Stored items:
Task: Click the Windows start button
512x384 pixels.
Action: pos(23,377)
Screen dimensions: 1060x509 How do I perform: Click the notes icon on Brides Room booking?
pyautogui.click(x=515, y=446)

PROBLEM DETAILS:
Copy out the entries. Leave every line exactly as it is.

PROBLEM SOLUTION:
Task: Click the Windows start button
512x384 pixels.
Action: pos(23,377)
Screen dimensions: 1060x509 How do I perform: Click the notes icon on Brides Room booking?
pyautogui.click(x=515, y=446)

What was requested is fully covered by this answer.